Bajo esta enigmática frase, el libro se cierra. Muchos creen que esconde la razón del título de la novela.
Así pues y para celebrar el usuario número 150 de «El Documentalista Enredado» convocamos un concurso que para ganarlo, tan sólo había que contestar correcta y fundamentadamente a la pregunta:
¿Qué razones aporta Umberto Eco para titular su libro «El nombre de la rosa» de esta forma?
La solución, obviamente, la aporta el propio Umberto Eco.

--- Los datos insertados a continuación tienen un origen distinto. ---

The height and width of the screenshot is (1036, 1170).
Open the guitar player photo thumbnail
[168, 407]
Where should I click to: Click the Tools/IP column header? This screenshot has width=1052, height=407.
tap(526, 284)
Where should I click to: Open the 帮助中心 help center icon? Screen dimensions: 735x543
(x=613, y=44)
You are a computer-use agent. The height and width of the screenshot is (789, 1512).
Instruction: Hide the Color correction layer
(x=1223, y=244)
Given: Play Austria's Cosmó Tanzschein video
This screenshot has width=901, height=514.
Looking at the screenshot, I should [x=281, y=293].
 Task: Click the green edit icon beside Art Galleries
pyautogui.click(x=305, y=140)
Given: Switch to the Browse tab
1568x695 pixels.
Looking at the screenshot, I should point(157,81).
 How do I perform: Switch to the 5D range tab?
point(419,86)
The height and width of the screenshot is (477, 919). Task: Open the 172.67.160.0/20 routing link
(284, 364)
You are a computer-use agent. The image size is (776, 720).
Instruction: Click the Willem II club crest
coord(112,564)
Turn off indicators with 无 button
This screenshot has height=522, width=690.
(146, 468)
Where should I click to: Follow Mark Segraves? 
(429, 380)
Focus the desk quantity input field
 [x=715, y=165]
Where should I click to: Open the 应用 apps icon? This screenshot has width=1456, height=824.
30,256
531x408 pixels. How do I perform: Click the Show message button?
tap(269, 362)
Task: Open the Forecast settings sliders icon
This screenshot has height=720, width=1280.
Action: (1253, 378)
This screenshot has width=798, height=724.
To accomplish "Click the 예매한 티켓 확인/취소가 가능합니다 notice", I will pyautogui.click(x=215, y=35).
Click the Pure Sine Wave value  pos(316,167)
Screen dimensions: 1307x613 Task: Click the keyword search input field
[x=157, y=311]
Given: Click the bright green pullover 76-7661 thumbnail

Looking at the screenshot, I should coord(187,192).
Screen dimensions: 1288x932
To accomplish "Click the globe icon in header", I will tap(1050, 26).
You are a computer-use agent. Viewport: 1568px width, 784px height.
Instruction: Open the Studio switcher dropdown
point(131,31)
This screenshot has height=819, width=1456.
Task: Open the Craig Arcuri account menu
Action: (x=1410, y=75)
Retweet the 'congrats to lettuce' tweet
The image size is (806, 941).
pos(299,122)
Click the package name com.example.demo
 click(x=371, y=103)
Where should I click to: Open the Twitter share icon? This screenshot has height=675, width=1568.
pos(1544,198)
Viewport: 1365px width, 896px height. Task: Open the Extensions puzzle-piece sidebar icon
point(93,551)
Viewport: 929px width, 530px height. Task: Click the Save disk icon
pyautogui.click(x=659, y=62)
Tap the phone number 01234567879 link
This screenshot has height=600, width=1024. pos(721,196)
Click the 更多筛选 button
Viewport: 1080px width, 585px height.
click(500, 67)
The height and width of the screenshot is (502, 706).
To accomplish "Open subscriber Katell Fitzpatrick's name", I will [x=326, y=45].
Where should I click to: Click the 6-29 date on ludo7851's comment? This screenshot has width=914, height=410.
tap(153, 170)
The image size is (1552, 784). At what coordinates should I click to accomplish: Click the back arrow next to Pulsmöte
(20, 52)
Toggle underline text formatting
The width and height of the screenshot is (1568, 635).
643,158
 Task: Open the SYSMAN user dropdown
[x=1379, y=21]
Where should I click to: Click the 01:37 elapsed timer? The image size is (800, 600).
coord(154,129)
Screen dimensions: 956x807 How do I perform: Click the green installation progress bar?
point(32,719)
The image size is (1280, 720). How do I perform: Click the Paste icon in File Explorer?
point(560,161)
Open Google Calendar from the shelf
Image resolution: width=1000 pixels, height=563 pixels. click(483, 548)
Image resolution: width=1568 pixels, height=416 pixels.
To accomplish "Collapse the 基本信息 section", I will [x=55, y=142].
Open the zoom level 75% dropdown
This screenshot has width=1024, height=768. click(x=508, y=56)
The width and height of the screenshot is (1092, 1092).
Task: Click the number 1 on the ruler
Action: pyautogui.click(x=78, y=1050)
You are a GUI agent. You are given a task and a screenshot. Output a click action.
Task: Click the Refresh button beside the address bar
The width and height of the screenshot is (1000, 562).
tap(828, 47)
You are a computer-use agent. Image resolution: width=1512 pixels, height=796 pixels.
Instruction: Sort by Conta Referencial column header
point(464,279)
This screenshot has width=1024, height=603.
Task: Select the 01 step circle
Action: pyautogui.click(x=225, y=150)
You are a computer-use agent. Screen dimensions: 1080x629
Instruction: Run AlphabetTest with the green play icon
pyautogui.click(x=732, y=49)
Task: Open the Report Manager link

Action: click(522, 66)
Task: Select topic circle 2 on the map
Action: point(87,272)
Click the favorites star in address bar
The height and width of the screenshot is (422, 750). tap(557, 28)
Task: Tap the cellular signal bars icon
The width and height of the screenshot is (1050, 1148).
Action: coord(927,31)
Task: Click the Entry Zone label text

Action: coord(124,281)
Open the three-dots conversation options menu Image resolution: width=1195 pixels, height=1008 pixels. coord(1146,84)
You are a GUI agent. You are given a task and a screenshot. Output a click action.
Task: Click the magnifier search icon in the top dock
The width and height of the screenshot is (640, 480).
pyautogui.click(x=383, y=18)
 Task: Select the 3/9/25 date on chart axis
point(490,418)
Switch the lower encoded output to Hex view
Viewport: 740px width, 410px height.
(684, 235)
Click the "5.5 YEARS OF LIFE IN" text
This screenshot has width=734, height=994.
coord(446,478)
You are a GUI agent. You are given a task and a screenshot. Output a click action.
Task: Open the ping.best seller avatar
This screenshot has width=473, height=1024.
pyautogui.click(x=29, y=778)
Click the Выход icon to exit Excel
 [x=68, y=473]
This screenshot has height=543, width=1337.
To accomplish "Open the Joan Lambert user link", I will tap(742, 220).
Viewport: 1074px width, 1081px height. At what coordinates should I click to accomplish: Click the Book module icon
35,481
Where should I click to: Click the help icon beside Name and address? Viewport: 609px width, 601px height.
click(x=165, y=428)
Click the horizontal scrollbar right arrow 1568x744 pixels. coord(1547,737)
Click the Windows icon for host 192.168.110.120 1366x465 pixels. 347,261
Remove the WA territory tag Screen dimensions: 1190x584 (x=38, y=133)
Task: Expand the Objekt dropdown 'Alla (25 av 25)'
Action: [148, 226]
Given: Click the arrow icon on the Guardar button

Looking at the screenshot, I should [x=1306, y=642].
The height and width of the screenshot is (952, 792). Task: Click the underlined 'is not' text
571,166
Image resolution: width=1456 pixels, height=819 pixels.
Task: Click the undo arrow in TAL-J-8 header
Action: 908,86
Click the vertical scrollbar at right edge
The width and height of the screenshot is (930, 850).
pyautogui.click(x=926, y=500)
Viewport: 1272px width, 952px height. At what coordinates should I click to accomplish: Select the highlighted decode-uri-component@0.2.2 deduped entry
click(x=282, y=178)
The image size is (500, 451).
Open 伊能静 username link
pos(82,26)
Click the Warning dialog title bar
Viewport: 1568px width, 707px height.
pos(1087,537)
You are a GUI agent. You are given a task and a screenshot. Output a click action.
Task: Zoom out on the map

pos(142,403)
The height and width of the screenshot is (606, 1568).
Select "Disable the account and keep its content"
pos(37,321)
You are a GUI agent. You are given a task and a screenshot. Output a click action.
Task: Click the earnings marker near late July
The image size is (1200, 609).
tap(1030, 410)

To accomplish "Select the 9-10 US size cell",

De las apostillas de «El nombre de la rosa»
[…]
El narrador no debe facilitar interpretaciones de su obra, si no, ¿para qué habría escrito una novela, que es una máquina de generar interpretaciones? Sin embargo, uno de los principales obstáculos para respetar ese sano principio reside en el hecho mismo de que toda novela debe de llevar un título.
Por desgracia, un título ya es una clave interpretativa. Es imposible sustraerse a las sugerencias que generan Blanco y Negro o Guerra y Paz. Los títulos que más respetan al lector son aquellos que se reducen al nombre del héroe epónimo, como David Copperfield o Robinson Crusoe, pero incluso esa mención puede constituir una injerencia indebida por parte del autor. Le Père centra la atención del lector en la figura del viejo padre, mientras que la novela también es la epopeya de Rastignac o de Vautrin, alias Collin. Quizás habría que ser honestamente deshonestos, como Dumas, porque es evidente que Los Tres Mosqueteros es, de hecho, la historia del cuarto. Pero son lujos raros, que quizás el autor sólo puede permitirse por distracción.
Mi novela tenía otro título provisional: La abadía del crimen. La descarté porque fija la atención del lector exclusivamente en la intriga policíaca, y podía engañar al infortunada comprador ávido de historia de acción, induciéndolo a arrojarse sobre un libro que lo hubiera decepcionado. Mi sueño era titularlo Adso de Melk. Un título muy neutro, porque Adso no pasaba de ser el narrador. Pero nuestros editores aborrecen los nombres propios: ni siquiera Fermo e Lucia logró ser admitido tal cual; sólo hay contados ejemplos, como Lemmonio Boreo, Rubé o Metello… Poquísimos, comparados con las legiones de primas Bette, de Barry Lyndon, de Armance y de Tom Jones, que pueblan otras literaturas.
La idea de El nombre de la rosa se me ocurrió casi por casualidad, y me gustó porque la rosa es una figura simbólica tan densa, que por tener tantos significados, ya casi los ha perdido todos: rosa mística, y como rosa ha vivido lo que viven las rosas, la guerra de las dos rosas, una rosa es una rosa es una rosa es una rosa, los rosacruces, gracias por las espléndidas rosa, rosa fresca toda fragancia. Así, el lector quedaba con razón desorientado, no podía escoger tal o cual interpretación; y, aunque hubiese captado las posibles lecturas nominalistas del verso final, sólo sería a último momento, después de haber escogido vaya a saber qué otras posibilidades. El título debe de confundir las ideas, no regimentarlas.
[…]
ECO, Humberto. El nombre de la rosa. Apostillas a El nombre de la rosa. Barcelona: Lumen, 1992. P. 633-634
¿El resultado? En dos horas, teníamos la respuesta correcta publicada en nuestro foro y una ganadora.